◆ **任务内容**
(a) 根据节选回答下列问题：
(i) 动态映射中，JSON里的true or false会被推测为什么类型？
(ii) 节选说日期检测在哪个版本中默认开启？
(iii) 关闭日期检测后，postdate字段被映射成什么类型？
(b) 用两句话概括节选。

◆ **文章节选**
⁂
Elasticsearch常用操作：映射篇

发布时间：2020-05-25 05:17:01 来源：网络阅读：3511 作者：xpleaf 栏目：大数据

[TOC]

其实就是es的字段类型是由es来做自动检测还是由我们自己来指定，因此会分为动态映射和静态映射。

1 动态映射

1.1 映射规则

JSON格式的数据	自动推测的字段类型
null	没有字段被添加
true or false	boolean类型
浮点类型数字	float类型
数字	long类型
JSON对象	object类型
数组	由数组中第一个非空值决定
string	有可能是date类型（开启日期检测）、double或long类型、text类型、keyword类型

1.2 日期检测

默认是开启的（es5.4），测试案例如下：

PUT myblog

GET myblog/_mapping

PUT myblog/article/1
{
  "id":1,
  "postdate":"2018-10-27"
}

GET myblog/_mapping
{
  "myblog": {
    "mappings": {
      "article": {
        "properties": {
          "id": {
            "type": "long"
          },
          "postdate": {
            "type": "date"
          }
        }
      }
    }
  }
}

关闭日期检测后，则不会检测为日期，如下：

PUT myblog
{
  "mappings": {
    "article": {
      "date_detection": false
    }
  }
}

GET myblog/_mapping

PUT myblog/article/1
{
  "id":1,
  "postdate":"2018-10-27"
}

GET myblog/_mapping
{
  "myblog": {
    "mappings": {
      "article": {
        "date_detection": false,
        "properties": {
          "id": {
            "type": "long"
          },
          "postdate": {
            "type": "text",
            "fields": {
              "keyword": {
                "type": "keyword",
                "ignore_above": 256
              }
            }
          }
        }
      }
    }
  }
}

2 静态映射

2.1 基本案例

PUT myblog
{
  "mappings": {
    "article": {
      "properties": {
        "id":{"type": "long"},
        "title":{"type": "text"},
        "postdate":{"type": "date"}
      }
    }
  }
}

GET myblog/_mapping

PUT myblog/article/1
{
  "id":1,
  "title":"elasticsearch is wonderful!",
  "postdate":"2018-10-27"
⁂
◆ **记录数据**
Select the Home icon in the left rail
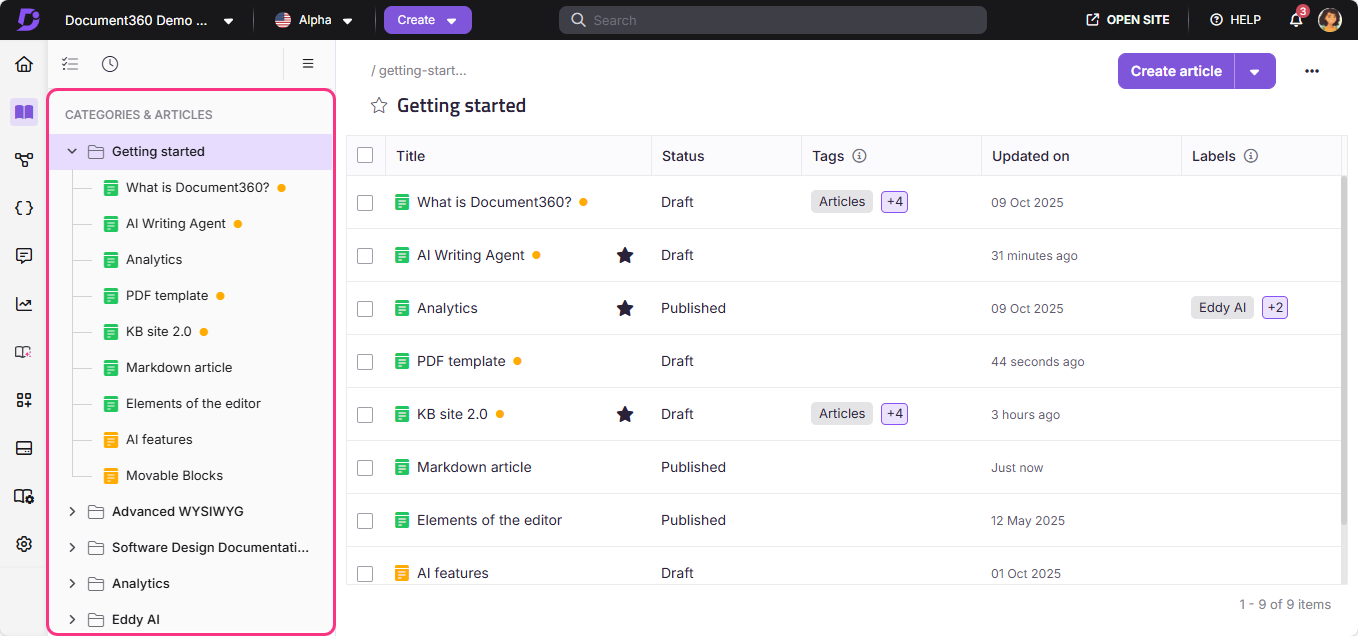 [23, 63]
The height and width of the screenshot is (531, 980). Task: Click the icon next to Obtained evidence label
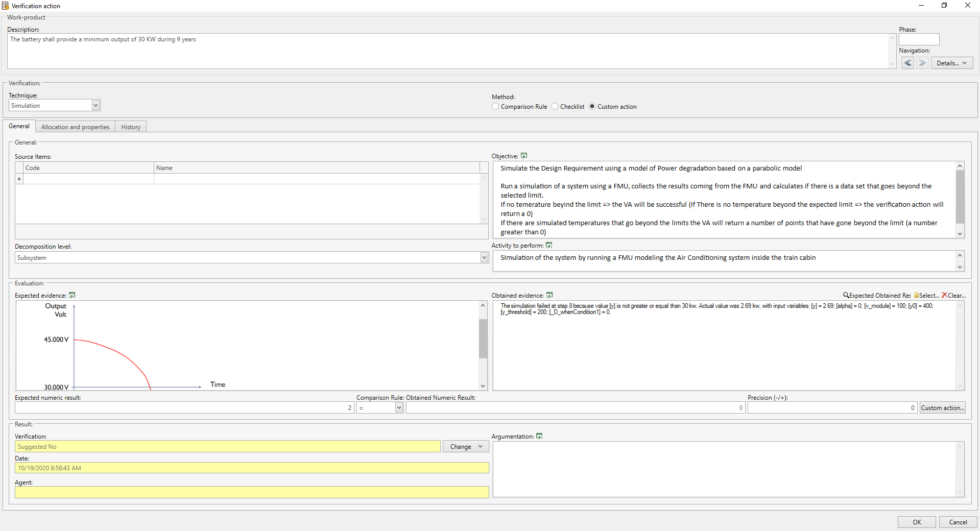click(550, 296)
⁂
◆ **各题答案**
(a)
(i) boolean类型。
(ii) es5.4。
(iii) text类型。

(b) es的字段类型可以由es自动检测，也可以由我们自己指定，因此分为动态映射和静态映射。动态映射会根据JSON数据推测字段类型，其中日期检测默认开启，关闭后"2018-10-27"这样的值会被映射为text类型；静态映射的基本案例则为id、title、postdate分别指定了long、text、date类型。